We ran into Andrievsky, the guy who has done the lion's share of work on hydrated fullerenes, at a conference in 2003 in St. Petersburg Russia. At that time, he was preaching the gospel of HyFn to the extent of carrying around vials of concentrated HyFn in his shirt pocket and showing and telling to anyone who would listen that the stuff would cure all ills. I was asked by my prof to reproduce his results, so I made a lot of his stuff and characterized it by spectroscopy, dynamic laser scattering, electron microscopy, etc. My results matched Andrievsky's, so I was convinced. Took one tiny swig of the stuff back then but didn't have the guts to try more.

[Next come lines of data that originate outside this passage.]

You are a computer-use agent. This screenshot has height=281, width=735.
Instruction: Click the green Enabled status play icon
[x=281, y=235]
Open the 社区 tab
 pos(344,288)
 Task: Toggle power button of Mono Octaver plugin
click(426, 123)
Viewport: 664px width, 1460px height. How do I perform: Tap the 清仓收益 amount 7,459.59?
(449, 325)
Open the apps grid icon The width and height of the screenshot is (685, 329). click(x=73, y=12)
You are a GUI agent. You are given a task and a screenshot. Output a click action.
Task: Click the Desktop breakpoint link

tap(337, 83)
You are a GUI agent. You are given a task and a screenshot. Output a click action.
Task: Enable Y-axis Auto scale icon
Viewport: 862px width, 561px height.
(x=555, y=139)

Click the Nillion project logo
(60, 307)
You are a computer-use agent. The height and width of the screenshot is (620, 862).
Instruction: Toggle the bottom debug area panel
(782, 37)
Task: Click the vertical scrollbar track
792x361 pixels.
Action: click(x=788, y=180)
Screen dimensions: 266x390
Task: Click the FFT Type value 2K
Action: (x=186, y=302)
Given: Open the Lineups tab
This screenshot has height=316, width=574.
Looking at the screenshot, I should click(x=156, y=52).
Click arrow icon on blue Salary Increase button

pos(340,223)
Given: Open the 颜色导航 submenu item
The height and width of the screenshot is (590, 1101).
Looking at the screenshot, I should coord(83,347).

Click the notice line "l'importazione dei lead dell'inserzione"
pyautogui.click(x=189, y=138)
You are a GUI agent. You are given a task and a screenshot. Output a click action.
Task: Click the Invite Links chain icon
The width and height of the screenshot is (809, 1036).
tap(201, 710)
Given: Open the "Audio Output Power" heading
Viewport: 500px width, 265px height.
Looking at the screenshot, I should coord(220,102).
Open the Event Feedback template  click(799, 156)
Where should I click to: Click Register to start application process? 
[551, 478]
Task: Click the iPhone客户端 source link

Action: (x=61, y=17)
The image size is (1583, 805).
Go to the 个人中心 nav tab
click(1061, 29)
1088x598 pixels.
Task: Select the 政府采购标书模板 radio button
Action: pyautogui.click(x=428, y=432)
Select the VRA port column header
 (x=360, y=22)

I also reproduced the THF into water method as well.
Fast forward to this last month. A large rat aquaintance of mine has had acute gall bladder problems, and cannot digest most oils, so dosing with C60-OO is not an option. I dusted off Andrievsky's method and made about 250 ml of semi-concentrated HYFN for him. He will begin taking it within days, so we'll see if it has any positive effects.
The method is fairly straightforward, though you need a horn ultrasonicator for best results. Without getting into the nitty gritty details, a layer of low to medium concentrated filtered C60-toluene solution is layered on top of a much larger volume of water, and directly sonicated near the interface for several hours while controlling the temperature. The sonic energy should not be too high or you'll lose too much product to a hard-to-separate emulsion. You can either wait until the toluene evaporates or use a separation funnel to recover the aqueous portion, which is yellow. Then you filter, concentrate as you wish, and filter again. If done correctly, the solution should be yellow and transparent, since most of the product will be tiny clusters of water-complexed C60 from 1-3 molecules, with a small percentage as larger clusters. The THF method (which is the only one to show toxic effects in organisms) and other methods such as direct mixing into water yield much larger clusters from 30-200 nm in size. The sonication from toluene method seems to be the best to produce bioavailable, non-toxic product since the single fullerenes are already fully solvated by toluene at relatively low concentrations in that solvent, and the sonic energy simply exchanges the solvent for water.
Buying second-hand lab equipment to make this product is far less expensive than buying it from Ukraine! It is a lot more work than C60-OO, however, and what remains to be seen is if there are advantages to the HyFn when compared with the oil-solubilized version.